The Storage Engine: Binary Log From Scratch

I didn't want SQLite because SQLite is fundamentally a mutable store. I wanted to build the append-only constraint into the file format itself.

The .mnheme file is a binary log of records:

┌──────────────┬──────────┬───────────────────┐
│  MAGIC (4B)  │ SIZE (4B)│  PAYLOAD (N bytes)│
└──────────────┴──────────┴───────────────────┘

MAGIC   = [0x4D, 0x4E, 0x45, 0xE0]  — record signature
SIZE    = uint32 big-endian          — payload length
PAYLOAD = JSON UTF-8                 — the memory data
Enter fullscreen mode Exit fullscreen mode

Every write:

  1. Serializes the record to JSON
  2. Prepends the MAGIC + SIZE header
  3. Appends the entire frame in a single write() call
  4. Calls os.fsync() before returning

This means every write is crash-safe. If the process dies mid-write, the record is truncated — detectable by the missing MAGIC bytes on the next record. Truncated records are silently skipped on startup.

→ **RECORDS**:
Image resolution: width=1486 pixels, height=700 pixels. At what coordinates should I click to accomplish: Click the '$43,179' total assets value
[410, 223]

==

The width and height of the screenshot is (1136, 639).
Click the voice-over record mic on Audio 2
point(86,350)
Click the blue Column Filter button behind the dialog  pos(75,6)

→ **INSTRUCTIONS**:
1. Name the steps that the storage engine excerpt says are carried out on every write.
2. Please repeat word for word the part of the storage engine excerpt that opens with the words containing "The Storage Engine: Binary" and closes with "file format itself.".
3. Go on with the storage engine excerpt, picking up after its final sentence.
The listing has no connection to the storage engine excerpt.

→ **ANSWERS TO EACH TASK**:
1.
1. Serializes the record to JSON
2. Prepends the MAGIC + SIZE header
3. Appends the entire frame in a single write() call
4. Calls os.fsync() before returning

2.
The Storage Engine: Binary Log From Scratch

I didn't want SQLite because SQLite is fundamentally a mutable store. I wanted to build the append-only constraint into the file format itself.

3.
Indexes in RAM

On startup, the file is scanned once. For each record, we store its byte offset in several dictionaries:

concept_index : { "Debt": [offset1, offset2, ...] }
feeling_index : { "fear": [offset1, offset3, ...] }
tag_index     : { "bank": [offset1, ...] }
Enter fullscreen mode Exit fullscreen mode

When you call recall("Debt"), the index returns the offsets, and read_at(offset) seeks directly to each record — reading only the bytes you need. count() never touches the file at all.

The result: count() runs at 2.7 million ops/second from RAM. recall(concept, limit=10) reads exactly 10 records, taking about 1.5ms.


The Filesystem Layer: Inode-Aware Media Storage

For attachments (images, audio, video, documents), I wanted deduplication without copying files.

The FsProbe class identifies the filesystem and probes its actual capabilities at boot — not by trusting the filesystem name, but by actually trying os.link(), ioctl(FICLONE), and os.symlink() in the target directory:

probe = FsProbe("/data/mnheme_files")
caps  = probe.detect()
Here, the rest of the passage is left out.